Independence of the judiciary protects foremost the independence of the judge who should be able to impartially adjudicate cases. Public agencies that implement government policies have autonomy from core ministries in the expectation that it improves their efficiency, as they are less distracted by classic bureaucracy and wavering politicians. The position of some agencies is, however, closer to that of the judiciary. For instance, the national central banks in the EU are expected to determine monetary policy independently, and are not allowed to take or ask for instructions from anybody. As Mira Scholten argued at the workshop, independence and accountability are negatively correlated: when greater independence is granted, less options exist for accountability. A national central bank may explain its policies, for instance to Parliament, and be transparent about its activities, but that is it. Whether a majority in Parliament agrees or disagrees with the decisions of the national central bank is materially irrelevant. Politicians relinquish power for the greater good of credible commitment in the presence of ubiquitous temptations and for an effective implementation of public policies. They foresee, like Ulysses foresaw the sirens, that at some stage it will be tempting to have the central bank print money, instead of sticking to the austerity they have committed themselves to.
A lot of thinking has gone into the requirements for independence of the judiciary and the autonomy of public agencies, including the relationship with accountability. While conceptualisations of the autonomy of government agencies and the independence of the judiciary have developed separately and use different words, the content proves to be very similar. Also, concepts are operationalised and, where possible, measured in much the same way.

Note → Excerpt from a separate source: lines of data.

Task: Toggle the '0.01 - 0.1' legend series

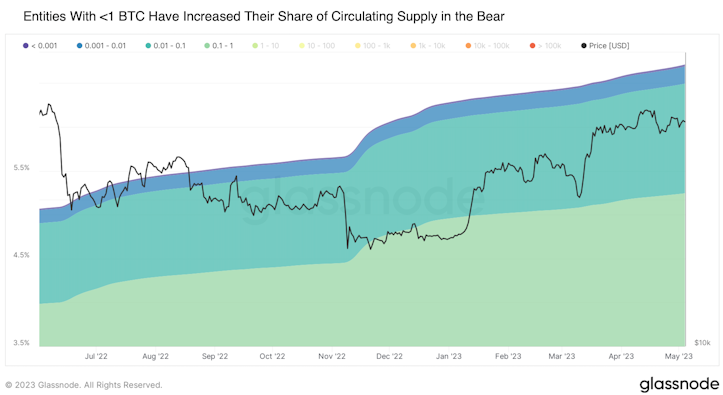Action: 165,46
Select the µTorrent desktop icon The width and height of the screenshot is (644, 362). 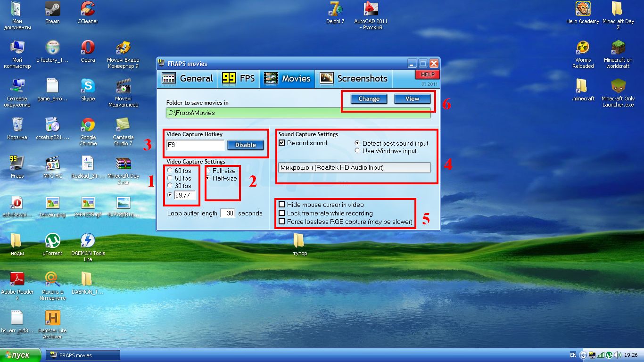52,241
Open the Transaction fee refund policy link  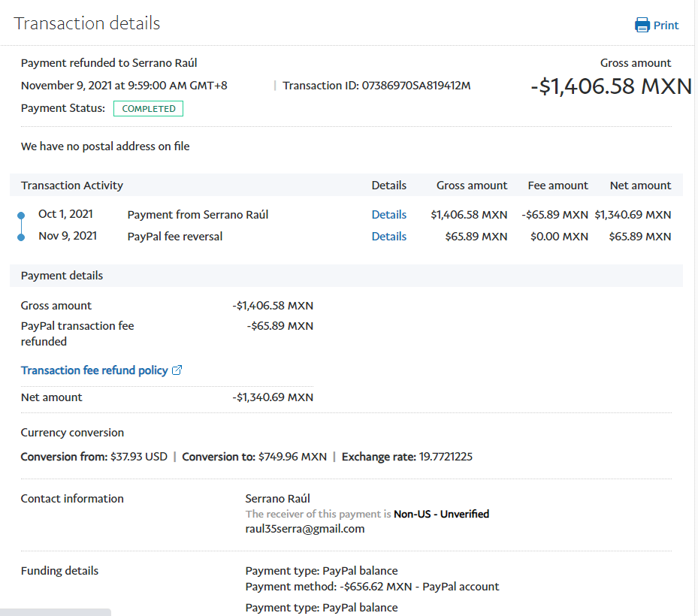point(95,370)
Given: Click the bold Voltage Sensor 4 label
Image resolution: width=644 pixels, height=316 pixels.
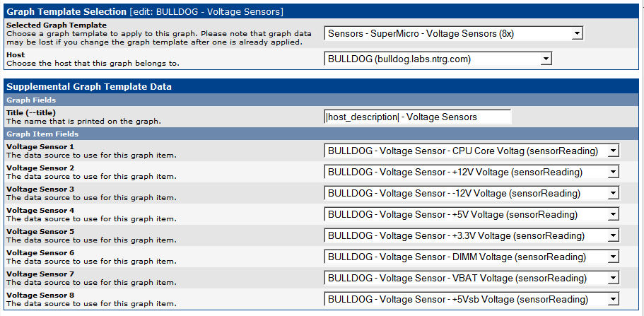Looking at the screenshot, I should (x=40, y=210).
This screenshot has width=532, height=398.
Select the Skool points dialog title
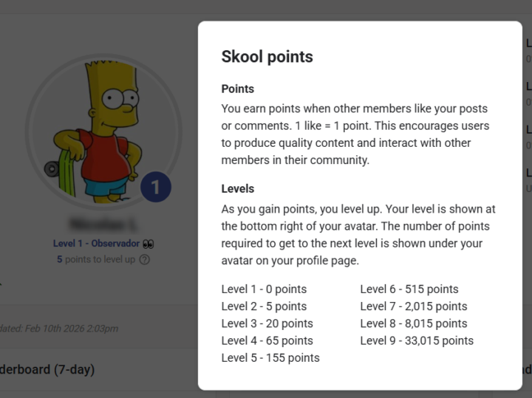267,57
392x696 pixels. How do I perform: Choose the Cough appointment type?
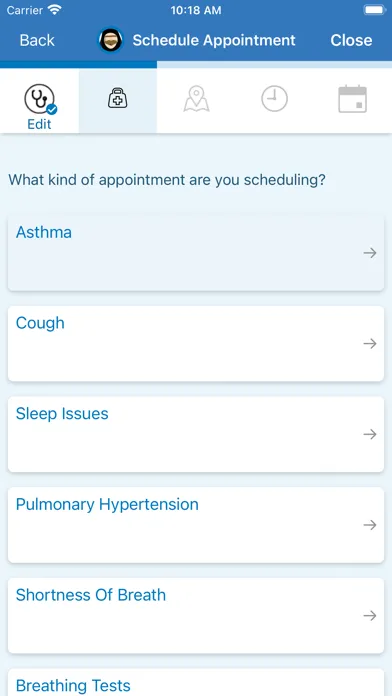(x=196, y=344)
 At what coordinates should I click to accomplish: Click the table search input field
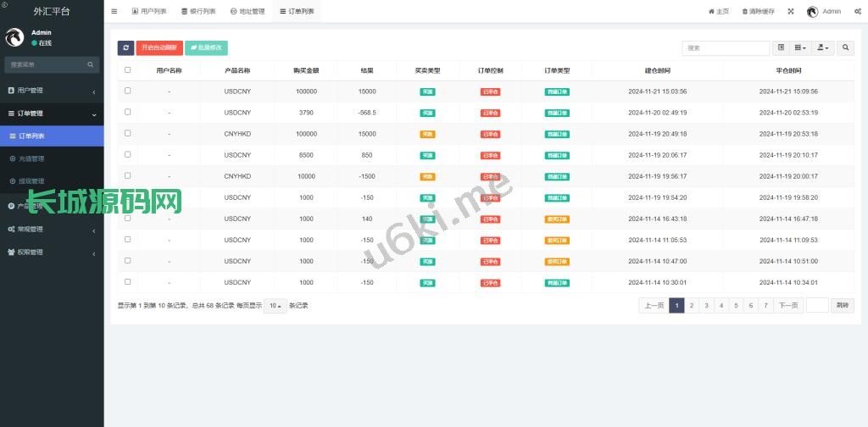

Comparison of frameworks for independence and autonomy at organisation level
|Framework Verhoest et al. for agencies||Framework ENCJ for courts||Framework for national central banks|
|Managerial autonomy||Management of court system||Autonomy in staff matters as part of financial autonomy|
|Policy autonomy||[Procedural laws vs court regulations]||Functional autonomy|
|Structural autonomy||Organisational independence||Institutional independencePersonal independence|
|Financial autonomy||Funding||Financial autonomy|
|Legal autonomy||Legal basis of independence||Functional autonomy|
Autonomy/independence is a multi-dimensional phenomenon. Koen Verhoest, who gave an inspiring overview of the developments in agency theory at the workshop, has distinguished managerial autonomy, policy autonomy, structural autonomy, financial autonomy, legal autonomy and interventional autonomy in his 2004 review with Peters, Bouckaert and Verschuere. These types of autonomy are largely self-explanatory, except perhaps for structural and interventional autonomy. Structural autonomy is about the influence of government in the decision making body of the agency. Interventional autonomy concerns the possibilities to intervene based on oversight mechanisms, such as performance measurement and auditing. This is the other side of the coin of accountability.
I referred above to national central banks. These banks form an interesting case, as at the EU level criteria have been developed for their independence that apply to member states that have adopted the Euro or are going to (stage three of EMU). This case is interesting not only because of the European framework but also because these criteria were recently developed. I will go, therefore, into some detail. The ECB monitors whether the countries that still have to adopt the Euro meet the criteria (ECB, Convergence Report May 2018). In this framework functional, institutional, personal and financial independence must be guaranteed. Functional independence means a national central bank has a clear mandate that sets a primary objective in line with the Treaty on the Functioning of the European Union (price stability). Institutional independence is about who controls the decisions. As mentioned above, seeking or taking instructions are not allowed. Also, there should not be any interference with decisions and legal censoring of decisions (except by independent courts).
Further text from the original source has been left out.